Beleaguered telecoms company Optus has called in consultants from Deloitte to perform a full and independent forensic review of its security systems after a cyberattack that led to one of the largest data breaches in Australian history.
The massive cyberattack, first detected on 14 September, is now the subject of an ongoing federal police investigation dubbed ‘Operation Hurricane’ and is thought to have led to 2.8 million records containing personally identifiable information being exposed.
Attackers are said to have infiltrated the Optus system through an API used to test a customer ID system. It is thought a “human error” left the API externally visible, allowing the unidentified hackers to gain access.
Owned by Singapore Telecommunications (Singtel), Optus has 9.8 million customers which is about 40% of the population of Australia, where the attack took place.
Minister for home affairs and cybersecurity, Clare O’Neil, called it a “basic hack” and questioned how a telecom operator “left a window open for data of this nature to be stolen”.
Optus CEO Kelly Bayer Rosmarin contracted Deloitte to examine the security systems, controls and processes used by the company, as well as a forensic investigation of the attack to determine how it came about and where faults might sit within the system or procedures.
Bayer Rosmarin told media that the investigation will determine in part how it responds to the incident, apologising and recognising the “significant concern it has caused many people”.
“While our overwhelming focus remains on protecting our customers and minimising the harm that might come from the theft of their information, we are determined to find out what went wrong,” she declared, adding that the review “will help ensure we understand how it occurred and how to prevent it from occurring again.”
She said the review in part was to rebuild trust with customers, and understanding what led to the attack was an important part of that process.
Optus cyberattack: reports of fines ‘speculative’
The Singtel board also clarified that any reports of fines or costs it faces linked to the attack were “speculative” and “couldn’t be relied upon”. Law firm Slater and Gordon is said to be preparing a class action lawsuit against the company, but Optus says it has yet to receive any notification of this, with its board adding that the business’s lawyers have been instructed to advise on any possible action which “would be vigorously defended”.
“Singtel is continuing to evaluate the potential financial implications arising from this matter and any material development will be disclosed to the market on a timely basis,” the board wrote in a statement.
The data was posted on a popular data breach website, with the criminal behind the breach asking Optus to pay $1m in the Monero cryptocurrency within a week to prevent the whole cache of data being released.

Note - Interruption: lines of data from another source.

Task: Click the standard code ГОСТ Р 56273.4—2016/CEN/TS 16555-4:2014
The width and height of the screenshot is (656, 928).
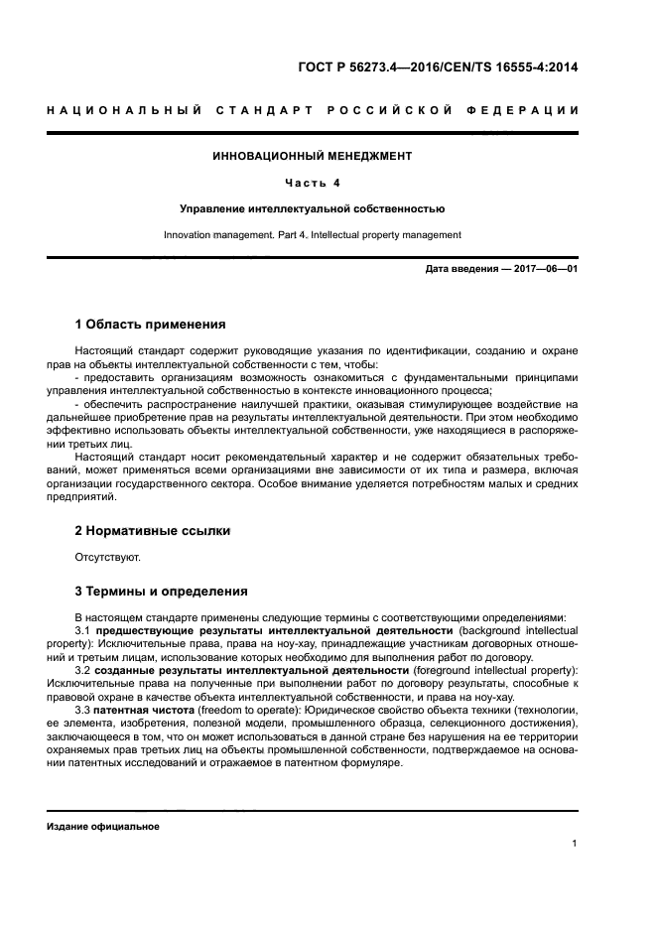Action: click(439, 67)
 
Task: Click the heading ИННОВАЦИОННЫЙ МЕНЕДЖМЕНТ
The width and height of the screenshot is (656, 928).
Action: click(312, 156)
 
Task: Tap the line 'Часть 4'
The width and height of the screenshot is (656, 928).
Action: click(312, 183)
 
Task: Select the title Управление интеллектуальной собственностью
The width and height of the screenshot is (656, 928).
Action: click(312, 209)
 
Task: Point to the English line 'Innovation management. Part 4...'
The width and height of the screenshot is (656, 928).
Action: click(312, 235)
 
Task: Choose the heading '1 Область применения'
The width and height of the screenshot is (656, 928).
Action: click(150, 324)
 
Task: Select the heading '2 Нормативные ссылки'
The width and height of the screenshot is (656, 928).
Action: click(153, 531)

Security company ISMG says it has analysed some of the information and that it appears to be genuine.
Optus was ordered to provide free credit monitoring for those impacted by the breach and warned there would need to be a review of how the Australian government regulated against cyberattacks on critical infrastructure.
O’Neil admitted that Australia’s regulation of cybersecurity was “five years behind” other countries and that there was a need to review the legislation and bring it up to date.
Attacks on telecoms companies and internet service providers are on the rise. A report from the International Data Corporation says 37% of telcos have been targeted by distributed denial of service (DDoS) attacks in the past year. Such attacks have led to 35% of telecoms companies suffering from loss of business.
The UK has recently announced a new set of regulations for telecom networks that would protect against cyberattacks, or hold those companies to account. The Telecoms Security Act sets out specific actions for public telecom providers that consider supply-chain risks and protecting equipment from attack.